TRY IT: Without the pictures, print the lines from the one holding "The width and" through the last line below, both included, exactly as they stand.

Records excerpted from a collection
━━━━

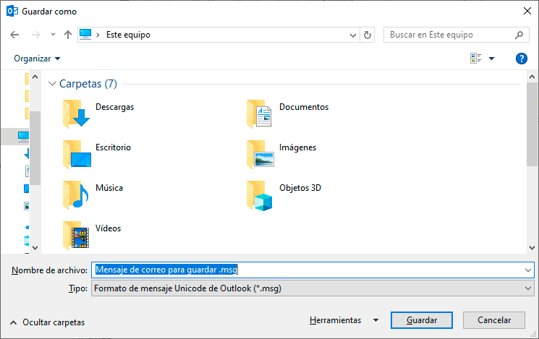539x339 pixels.
Task: Go up one folder level arrow
Action: 68,35
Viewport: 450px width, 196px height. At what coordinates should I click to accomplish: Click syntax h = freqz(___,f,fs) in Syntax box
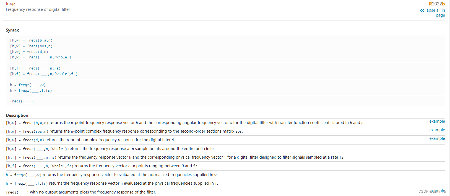pos(31,91)
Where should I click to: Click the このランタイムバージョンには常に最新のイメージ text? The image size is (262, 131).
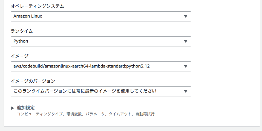click(85, 91)
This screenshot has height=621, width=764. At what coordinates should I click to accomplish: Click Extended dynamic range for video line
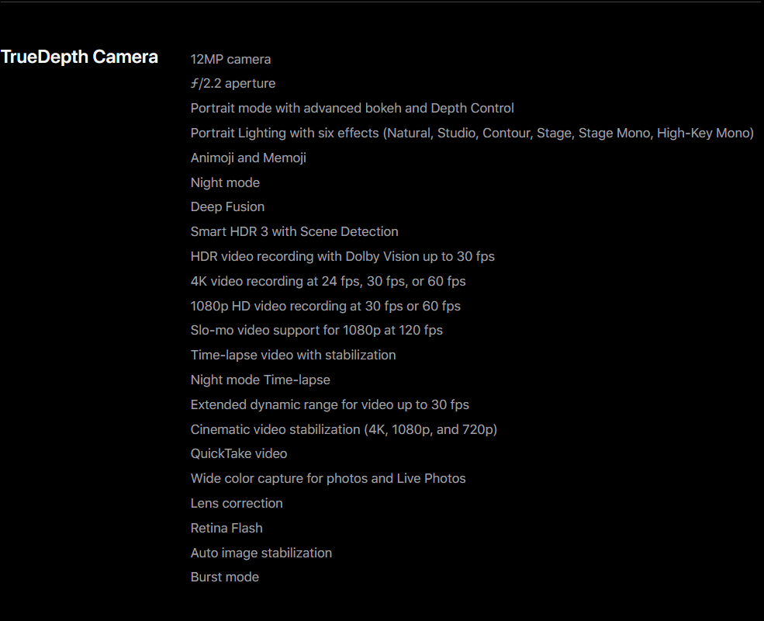point(330,405)
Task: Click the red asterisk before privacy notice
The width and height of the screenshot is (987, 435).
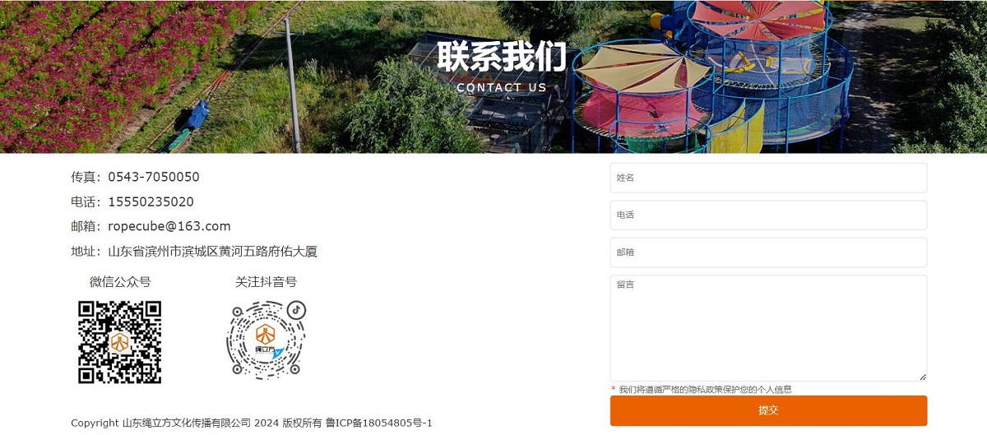Action: (613, 389)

━━━━

RESPONSE AREA:
The width and height of the screenshot is (987, 435).
Action: (613, 389)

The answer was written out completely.